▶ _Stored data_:

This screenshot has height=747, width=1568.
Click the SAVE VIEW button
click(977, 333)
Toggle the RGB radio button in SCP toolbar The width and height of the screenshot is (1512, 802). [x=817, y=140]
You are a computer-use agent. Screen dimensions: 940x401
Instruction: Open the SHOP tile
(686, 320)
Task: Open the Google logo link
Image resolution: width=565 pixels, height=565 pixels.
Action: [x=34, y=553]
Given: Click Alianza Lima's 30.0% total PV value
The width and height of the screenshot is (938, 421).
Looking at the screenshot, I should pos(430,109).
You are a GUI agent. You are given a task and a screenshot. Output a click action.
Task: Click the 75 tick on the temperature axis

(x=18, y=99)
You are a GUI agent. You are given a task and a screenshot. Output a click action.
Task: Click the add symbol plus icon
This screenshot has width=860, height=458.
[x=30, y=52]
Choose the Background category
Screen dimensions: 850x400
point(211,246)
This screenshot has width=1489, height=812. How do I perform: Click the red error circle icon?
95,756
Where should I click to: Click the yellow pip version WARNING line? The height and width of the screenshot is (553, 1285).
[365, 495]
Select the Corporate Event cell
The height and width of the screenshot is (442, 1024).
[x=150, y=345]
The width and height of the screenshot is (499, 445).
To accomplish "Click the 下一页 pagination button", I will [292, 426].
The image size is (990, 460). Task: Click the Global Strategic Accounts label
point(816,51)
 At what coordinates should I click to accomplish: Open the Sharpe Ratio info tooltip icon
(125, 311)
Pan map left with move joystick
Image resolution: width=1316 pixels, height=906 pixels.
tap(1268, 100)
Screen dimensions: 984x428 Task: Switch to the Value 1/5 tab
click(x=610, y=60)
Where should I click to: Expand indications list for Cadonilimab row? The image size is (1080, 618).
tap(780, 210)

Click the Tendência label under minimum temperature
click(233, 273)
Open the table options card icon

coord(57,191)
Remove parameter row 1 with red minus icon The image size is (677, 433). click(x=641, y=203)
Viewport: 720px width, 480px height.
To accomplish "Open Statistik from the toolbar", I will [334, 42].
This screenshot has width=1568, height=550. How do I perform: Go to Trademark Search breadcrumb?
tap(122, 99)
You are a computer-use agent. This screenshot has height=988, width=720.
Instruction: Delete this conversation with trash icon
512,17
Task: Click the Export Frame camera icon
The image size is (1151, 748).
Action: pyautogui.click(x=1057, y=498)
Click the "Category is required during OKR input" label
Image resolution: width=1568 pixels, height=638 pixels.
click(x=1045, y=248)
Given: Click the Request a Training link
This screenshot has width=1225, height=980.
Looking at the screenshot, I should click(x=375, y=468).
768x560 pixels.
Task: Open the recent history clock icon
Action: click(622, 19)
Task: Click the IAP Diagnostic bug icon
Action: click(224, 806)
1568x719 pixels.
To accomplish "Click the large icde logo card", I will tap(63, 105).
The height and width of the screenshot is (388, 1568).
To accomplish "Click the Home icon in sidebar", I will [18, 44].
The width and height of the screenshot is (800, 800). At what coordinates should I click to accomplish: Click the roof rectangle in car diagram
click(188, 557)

▶ _Task objective_: Restate the records exactly. Leave nothing out.

▶ _Exercise response_:
This screenshot has height=747, width=1568.
Click the SAVE VIEW button
click(977, 333)
Toggle the RGB radio button in SCP toolbar The width and height of the screenshot is (1512, 802). [x=817, y=140]
You are a computer-use agent. Screen dimensions: 940x401
Instruction: Open the SHOP tile
(686, 320)
Task: Open the Google logo link
Image resolution: width=565 pixels, height=565 pixels.
Action: [x=34, y=553]
Given: Click Alianza Lima's 30.0% total PV value
The width and height of the screenshot is (938, 421).
Looking at the screenshot, I should pos(430,109).
You are a GUI agent. You are given a task and a screenshot. Output a click action.
Task: Click the 75 tick on the temperature axis

(x=18, y=99)
You are a GUI agent. You are given a task and a screenshot. Output a click action.
Task: Click the add symbol plus icon
This screenshot has width=860, height=458.
[x=30, y=52]
Choose the Background category
Screen dimensions: 850x400
point(211,246)
This screenshot has width=1489, height=812. How do I perform: Click the red error circle icon?
95,756
Where should I click to: Click the yellow pip version WARNING line? The height and width of the screenshot is (553, 1285).
[365, 495]
Select the Corporate Event cell
The height and width of the screenshot is (442, 1024).
[x=150, y=345]
The width and height of the screenshot is (499, 445).
To accomplish "Click the 下一页 pagination button", I will [292, 426].
The image size is (990, 460). Task: Click the Global Strategic Accounts label
point(816,51)
 At what coordinates should I click to accomplish: Open the Sharpe Ratio info tooltip icon
(125, 311)
Pan map left with move joystick
Image resolution: width=1316 pixels, height=906 pixels.
tap(1268, 100)
Screen dimensions: 984x428 Task: Switch to the Value 1/5 tab
click(x=610, y=60)
Where should I click to: Expand indications list for Cadonilimab row? The image size is (1080, 618).
tap(780, 210)

Click the Tendência label under minimum temperature
click(233, 273)
Open the table options card icon

coord(57,191)
Remove parameter row 1 with red minus icon The image size is (677, 433). click(x=641, y=203)
Viewport: 720px width, 480px height.
To accomplish "Open Statistik from the toolbar", I will [334, 42].
This screenshot has width=1568, height=550. How do I perform: Go to Trademark Search breadcrumb?
tap(122, 99)
You are a computer-use agent. This screenshot has height=988, width=720.
Instruction: Delete this conversation with trash icon
512,17
Task: Click the Export Frame camera icon
The image size is (1151, 748).
Action: pyautogui.click(x=1057, y=498)
Click the "Category is required during OKR input" label
Image resolution: width=1568 pixels, height=638 pixels.
click(x=1045, y=248)
Given: Click the Request a Training link
This screenshot has width=1225, height=980.
Looking at the screenshot, I should click(x=375, y=468).
768x560 pixels.
Task: Open the recent history clock icon
Action: click(622, 19)
Task: Click the IAP Diagnostic bug icon
Action: click(224, 806)
1568x719 pixels.
To accomplish "Click the large icde logo card", I will tap(63, 105).
The height and width of the screenshot is (388, 1568).
To accomplish "Click the Home icon in sidebar", I will [18, 44].
The width and height of the screenshot is (800, 800). At what coordinates should I click to accomplish: Click the roof rectangle in car diagram
click(188, 557)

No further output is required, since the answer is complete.